To confirm that loss of gigaxonin expression leads to aggressive cell growth, another protocol, that of siRNA transfection was performed. GAN siRNA transfected cells had reduced gigaxonin expression and statistically significant increase in migration (P < 0.0014) and Matrigel invasion (P < 0.0008) in comparison with untreated, liposome alone and control siRNA treated ME180 cells (Supplementary Fig. S15A–S15E). From both the CRISPR-Cas9 editing and siRNA transfection studies, we have confirmed that the loss of gigaxonin expression leads to aggressive in vitro cancer cell line growth and growth suppression occurs with the re-expression of gigaxonin.

Biochemical studies showed that siRNA transfected cells have increased expression of NFκB and Snail with the loss of gigaxonin expression. Gigaxonin reexpression through GAN cDNA showed reduced expression of NFκB and Snail (Supplementary Fig. S16A). Because HeLa cells do not express Snail, but express Zeb1, we re-expressed gigaxonin through GAN cDNA. There was reduced Zeb1 expression indicating downregulation of EMT markers by gigaxonin (Supplementary Fig. S16B).
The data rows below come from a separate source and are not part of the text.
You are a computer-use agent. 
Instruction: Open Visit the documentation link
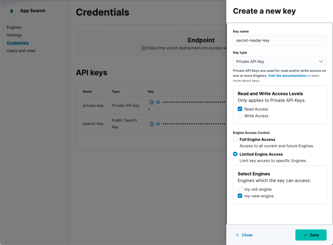287,75
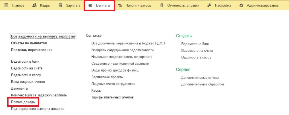Create a new Ведомость в кассу
Screen dimensions: 289x115
(196, 58)
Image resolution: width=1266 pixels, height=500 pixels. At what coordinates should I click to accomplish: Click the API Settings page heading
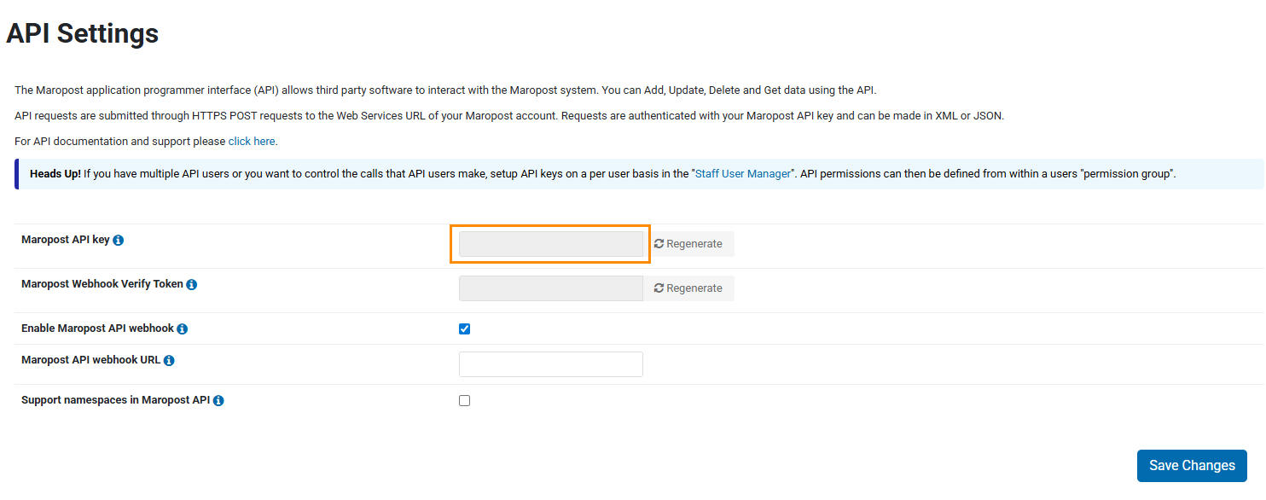point(83,34)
Reduced Mouse Lung Metastasis with the Re-expression of Gigaxonin

To identify the effect of gigaxonin on in vivo tumor growth, ME180, GAN edited and gigaxonin re-expressing cell lines were used for mouse subcutaneous xenograft tumor formation. Injection of ME180 cells (2 × 106 cells per mouse) underneath the skin of immune compromised nude mice (NSG mice) showed xenograft tumor formation in 6 of 6 mice (Fig. 6A; Supplementary Fig. S17). Tumors grew to a size of 100 to 600 cmm in 4 weeks. Small tumors (60 cmm size) were seen in 4 of 6 mice with GAN lentiviral transfected cells. GAN edited cells formed a small tumor (50 cm) in one mouse. Tumor growth was not observed in the other 5 mice and in all 6 of 6 mice of control lentiviral transfected cells. Absence of tumor formation in GAN edited and control lentiviral transfected cells indicated that the cells did not attach to the skin.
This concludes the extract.